We haven't read the NIE, so there's no way of knowing if the "Al Qaida on the march" comments are tempered by discussions of the group's significant failures in recent months. The recent U.K. plot--assuming that it was linked to Al Qaida's Iraq affiliate, as some have suggested--was a flop. Earlier this year, the Ethiopian Army, backed by U.S. special forces and airpower, crushed efforts by an Al Qaida affiliate to take control in Somalia. In Afghanistan, the Taliban's widely-touted spring offensive also failed badly, despite the availability of new bases and training centers in Waziristan. And finally, the most recent propaganda messages from the group's #2 leader, Ayman al-Zawihiri, sound anything but optimistic. One reason for the change in tone was Al Qaida's recent loss of key "allies" in Iraq, and its long-time safe haven in Al-Anbar Province.

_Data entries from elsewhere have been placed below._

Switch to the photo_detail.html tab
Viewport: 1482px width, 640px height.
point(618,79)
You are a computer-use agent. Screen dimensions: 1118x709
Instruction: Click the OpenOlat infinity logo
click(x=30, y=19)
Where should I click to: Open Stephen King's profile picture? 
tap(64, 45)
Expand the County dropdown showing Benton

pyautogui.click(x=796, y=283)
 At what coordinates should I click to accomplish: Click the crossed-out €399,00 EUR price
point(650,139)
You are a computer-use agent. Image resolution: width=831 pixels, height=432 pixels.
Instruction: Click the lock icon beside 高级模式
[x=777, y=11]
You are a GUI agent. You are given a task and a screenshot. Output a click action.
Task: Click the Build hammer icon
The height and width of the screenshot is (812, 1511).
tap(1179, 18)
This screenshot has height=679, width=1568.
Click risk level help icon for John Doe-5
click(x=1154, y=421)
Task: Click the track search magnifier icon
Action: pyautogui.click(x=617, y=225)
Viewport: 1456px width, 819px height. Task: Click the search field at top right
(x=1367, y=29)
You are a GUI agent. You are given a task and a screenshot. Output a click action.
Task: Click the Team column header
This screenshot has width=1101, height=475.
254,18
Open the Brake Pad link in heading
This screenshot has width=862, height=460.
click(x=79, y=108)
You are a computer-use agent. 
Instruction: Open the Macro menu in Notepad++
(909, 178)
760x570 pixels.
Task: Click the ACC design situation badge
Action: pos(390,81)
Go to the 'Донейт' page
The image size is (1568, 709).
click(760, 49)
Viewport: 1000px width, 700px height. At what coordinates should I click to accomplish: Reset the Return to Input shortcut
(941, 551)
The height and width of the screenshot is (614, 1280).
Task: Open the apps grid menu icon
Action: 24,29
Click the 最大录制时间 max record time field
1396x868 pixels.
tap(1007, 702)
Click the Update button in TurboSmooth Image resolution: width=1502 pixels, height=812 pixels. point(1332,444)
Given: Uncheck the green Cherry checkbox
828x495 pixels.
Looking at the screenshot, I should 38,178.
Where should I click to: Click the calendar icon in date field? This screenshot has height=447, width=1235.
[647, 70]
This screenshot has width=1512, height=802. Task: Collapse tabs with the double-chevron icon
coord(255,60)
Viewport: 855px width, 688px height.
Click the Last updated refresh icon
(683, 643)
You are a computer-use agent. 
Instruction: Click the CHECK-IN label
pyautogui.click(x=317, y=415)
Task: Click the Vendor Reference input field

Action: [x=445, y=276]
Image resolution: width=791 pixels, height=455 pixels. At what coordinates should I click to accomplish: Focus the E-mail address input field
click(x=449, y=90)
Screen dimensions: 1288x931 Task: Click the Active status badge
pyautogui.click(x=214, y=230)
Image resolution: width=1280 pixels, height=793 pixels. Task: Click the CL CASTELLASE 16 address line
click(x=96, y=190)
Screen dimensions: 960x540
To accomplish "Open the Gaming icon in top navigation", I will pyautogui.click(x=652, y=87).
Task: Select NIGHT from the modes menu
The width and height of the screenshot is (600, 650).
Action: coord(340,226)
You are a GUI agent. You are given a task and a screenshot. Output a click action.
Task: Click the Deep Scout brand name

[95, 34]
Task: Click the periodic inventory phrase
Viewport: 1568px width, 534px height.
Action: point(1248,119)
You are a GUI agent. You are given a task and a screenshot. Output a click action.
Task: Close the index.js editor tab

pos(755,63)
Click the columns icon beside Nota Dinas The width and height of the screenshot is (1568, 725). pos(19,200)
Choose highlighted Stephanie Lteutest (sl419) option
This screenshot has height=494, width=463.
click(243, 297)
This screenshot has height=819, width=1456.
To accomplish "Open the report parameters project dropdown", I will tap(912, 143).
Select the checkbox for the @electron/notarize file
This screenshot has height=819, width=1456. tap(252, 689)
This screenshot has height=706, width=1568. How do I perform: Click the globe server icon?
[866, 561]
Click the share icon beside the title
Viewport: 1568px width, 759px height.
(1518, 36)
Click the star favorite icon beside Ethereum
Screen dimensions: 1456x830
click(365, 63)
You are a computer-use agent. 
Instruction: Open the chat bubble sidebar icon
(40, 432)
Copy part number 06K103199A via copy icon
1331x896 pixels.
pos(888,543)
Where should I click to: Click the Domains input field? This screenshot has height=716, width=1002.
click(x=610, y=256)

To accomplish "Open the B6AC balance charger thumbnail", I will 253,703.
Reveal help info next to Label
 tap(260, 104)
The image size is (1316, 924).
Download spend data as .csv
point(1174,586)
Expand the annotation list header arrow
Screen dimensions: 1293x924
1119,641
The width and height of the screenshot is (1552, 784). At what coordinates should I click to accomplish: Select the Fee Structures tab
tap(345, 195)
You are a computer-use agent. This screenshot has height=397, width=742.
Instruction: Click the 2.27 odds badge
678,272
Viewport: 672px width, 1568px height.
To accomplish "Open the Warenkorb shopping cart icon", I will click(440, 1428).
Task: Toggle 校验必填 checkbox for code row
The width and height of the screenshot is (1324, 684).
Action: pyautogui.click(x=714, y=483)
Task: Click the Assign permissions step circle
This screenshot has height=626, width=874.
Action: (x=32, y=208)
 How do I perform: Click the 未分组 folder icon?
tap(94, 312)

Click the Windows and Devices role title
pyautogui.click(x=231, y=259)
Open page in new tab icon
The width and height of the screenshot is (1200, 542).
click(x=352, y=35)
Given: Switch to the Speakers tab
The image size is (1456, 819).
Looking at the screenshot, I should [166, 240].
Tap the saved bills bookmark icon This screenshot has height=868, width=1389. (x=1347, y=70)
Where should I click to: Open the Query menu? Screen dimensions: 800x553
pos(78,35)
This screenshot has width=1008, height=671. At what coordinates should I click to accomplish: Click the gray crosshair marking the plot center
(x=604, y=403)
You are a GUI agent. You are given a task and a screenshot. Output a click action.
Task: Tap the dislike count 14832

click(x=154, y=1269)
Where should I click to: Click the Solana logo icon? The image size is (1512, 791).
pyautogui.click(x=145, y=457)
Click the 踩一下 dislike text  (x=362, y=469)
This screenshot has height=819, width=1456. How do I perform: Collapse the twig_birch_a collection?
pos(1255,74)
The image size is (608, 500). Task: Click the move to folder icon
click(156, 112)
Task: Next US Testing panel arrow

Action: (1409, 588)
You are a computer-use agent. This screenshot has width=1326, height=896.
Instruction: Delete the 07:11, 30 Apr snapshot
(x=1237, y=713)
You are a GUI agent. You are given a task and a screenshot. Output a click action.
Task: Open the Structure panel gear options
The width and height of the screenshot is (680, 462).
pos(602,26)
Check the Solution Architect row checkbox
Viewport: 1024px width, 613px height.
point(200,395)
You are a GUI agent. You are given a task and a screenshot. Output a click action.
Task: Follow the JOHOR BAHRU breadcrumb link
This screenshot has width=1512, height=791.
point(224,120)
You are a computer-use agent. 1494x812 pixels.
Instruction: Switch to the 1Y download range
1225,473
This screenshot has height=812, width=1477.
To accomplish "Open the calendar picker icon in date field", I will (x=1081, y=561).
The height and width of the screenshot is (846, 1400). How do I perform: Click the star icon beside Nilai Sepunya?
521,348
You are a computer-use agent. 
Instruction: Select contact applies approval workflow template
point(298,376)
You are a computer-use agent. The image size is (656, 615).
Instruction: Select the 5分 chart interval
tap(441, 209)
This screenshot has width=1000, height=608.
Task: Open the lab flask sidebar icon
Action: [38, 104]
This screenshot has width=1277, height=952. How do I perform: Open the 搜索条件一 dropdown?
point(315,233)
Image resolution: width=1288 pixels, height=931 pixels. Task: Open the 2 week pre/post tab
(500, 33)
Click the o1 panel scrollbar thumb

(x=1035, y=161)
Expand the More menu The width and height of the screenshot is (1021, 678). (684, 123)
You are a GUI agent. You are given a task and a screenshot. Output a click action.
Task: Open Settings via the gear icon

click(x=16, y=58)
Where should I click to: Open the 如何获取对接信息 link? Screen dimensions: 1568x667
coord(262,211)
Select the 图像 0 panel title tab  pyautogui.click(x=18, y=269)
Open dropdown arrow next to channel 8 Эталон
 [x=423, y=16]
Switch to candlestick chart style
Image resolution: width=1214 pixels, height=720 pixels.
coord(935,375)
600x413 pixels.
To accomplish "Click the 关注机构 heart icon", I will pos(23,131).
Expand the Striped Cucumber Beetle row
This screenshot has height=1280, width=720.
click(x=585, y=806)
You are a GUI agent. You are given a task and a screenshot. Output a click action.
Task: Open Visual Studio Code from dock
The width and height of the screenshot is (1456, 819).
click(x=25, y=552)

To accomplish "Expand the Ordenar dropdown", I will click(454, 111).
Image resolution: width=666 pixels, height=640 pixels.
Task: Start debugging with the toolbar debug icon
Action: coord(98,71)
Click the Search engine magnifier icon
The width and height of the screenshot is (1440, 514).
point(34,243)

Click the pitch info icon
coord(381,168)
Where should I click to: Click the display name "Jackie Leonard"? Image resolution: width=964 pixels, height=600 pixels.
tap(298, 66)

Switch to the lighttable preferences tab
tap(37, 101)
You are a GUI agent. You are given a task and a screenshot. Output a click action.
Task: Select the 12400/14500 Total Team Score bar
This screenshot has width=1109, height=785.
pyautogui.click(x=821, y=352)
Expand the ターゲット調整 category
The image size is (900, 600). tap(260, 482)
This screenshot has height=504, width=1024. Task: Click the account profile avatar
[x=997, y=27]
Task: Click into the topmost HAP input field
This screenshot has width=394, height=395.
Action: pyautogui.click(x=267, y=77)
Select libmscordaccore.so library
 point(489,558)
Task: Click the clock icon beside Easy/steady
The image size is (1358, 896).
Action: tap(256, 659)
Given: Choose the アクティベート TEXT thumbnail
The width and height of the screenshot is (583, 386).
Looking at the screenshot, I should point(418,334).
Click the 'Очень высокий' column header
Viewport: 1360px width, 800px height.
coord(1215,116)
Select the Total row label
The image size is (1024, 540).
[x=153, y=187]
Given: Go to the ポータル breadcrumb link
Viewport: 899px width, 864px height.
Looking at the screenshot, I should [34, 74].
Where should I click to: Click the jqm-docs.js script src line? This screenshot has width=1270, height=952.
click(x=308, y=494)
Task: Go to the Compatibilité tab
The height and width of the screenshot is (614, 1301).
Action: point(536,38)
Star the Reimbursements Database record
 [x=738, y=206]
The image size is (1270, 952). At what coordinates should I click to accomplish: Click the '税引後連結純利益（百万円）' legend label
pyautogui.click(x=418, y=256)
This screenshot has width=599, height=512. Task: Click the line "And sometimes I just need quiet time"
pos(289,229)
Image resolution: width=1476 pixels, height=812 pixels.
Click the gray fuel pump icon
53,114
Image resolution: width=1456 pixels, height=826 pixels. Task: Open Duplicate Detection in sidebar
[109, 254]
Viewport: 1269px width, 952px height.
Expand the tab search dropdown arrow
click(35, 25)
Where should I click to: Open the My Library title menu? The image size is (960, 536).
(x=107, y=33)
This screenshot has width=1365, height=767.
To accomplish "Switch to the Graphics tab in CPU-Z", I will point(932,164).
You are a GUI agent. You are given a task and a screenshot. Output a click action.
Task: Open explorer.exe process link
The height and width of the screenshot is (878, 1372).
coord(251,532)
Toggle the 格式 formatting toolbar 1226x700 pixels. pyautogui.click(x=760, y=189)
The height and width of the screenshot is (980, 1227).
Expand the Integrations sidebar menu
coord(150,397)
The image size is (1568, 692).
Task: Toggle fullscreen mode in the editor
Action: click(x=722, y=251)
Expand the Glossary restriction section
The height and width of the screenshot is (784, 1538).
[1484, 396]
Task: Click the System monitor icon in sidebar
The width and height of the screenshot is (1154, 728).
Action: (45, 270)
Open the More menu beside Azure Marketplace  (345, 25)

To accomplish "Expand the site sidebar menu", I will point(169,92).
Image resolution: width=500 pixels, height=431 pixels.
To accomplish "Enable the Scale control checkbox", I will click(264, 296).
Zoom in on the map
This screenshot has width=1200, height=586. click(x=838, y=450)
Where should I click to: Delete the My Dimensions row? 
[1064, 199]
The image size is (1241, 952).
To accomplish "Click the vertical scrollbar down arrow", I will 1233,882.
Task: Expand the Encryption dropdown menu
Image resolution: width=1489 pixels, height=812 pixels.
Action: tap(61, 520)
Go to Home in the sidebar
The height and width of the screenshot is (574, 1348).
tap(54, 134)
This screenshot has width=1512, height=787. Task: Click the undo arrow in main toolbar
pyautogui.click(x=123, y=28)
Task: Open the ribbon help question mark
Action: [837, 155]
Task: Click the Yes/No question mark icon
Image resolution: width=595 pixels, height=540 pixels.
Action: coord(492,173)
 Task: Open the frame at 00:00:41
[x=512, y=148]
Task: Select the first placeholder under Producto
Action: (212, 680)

On the balance, Al Qaida probably is stronger today than it was a year ago. But even leaked portions of the NIE note that the primary reason for the resurgence (the Waziristan accords) is beyond U.S. control. It would also be interesting to learn if the NIE acknowledges the "positive" impact of the wars in Afghanistan and Iraq on the terrorist movement. In one of his recent tapes, Zawihiri against identified Iraq as the "central front" in the war against the west, affirming that Al Qaida will continue that fight, and devote the necessary resources.
You won't find this in the Newsweek column, but a U.S. retreat from Iraq would place Al Qaida in an even stronger position, allowing the terror group to shift assets toward new targets outside the Middle East. If the U.S. leaves Iraq over the next year--as many in Washington are suggesting--Al Qaida would become ascendant, not just resurgent, posing an even greater threat across the region, in Europe, and here at home.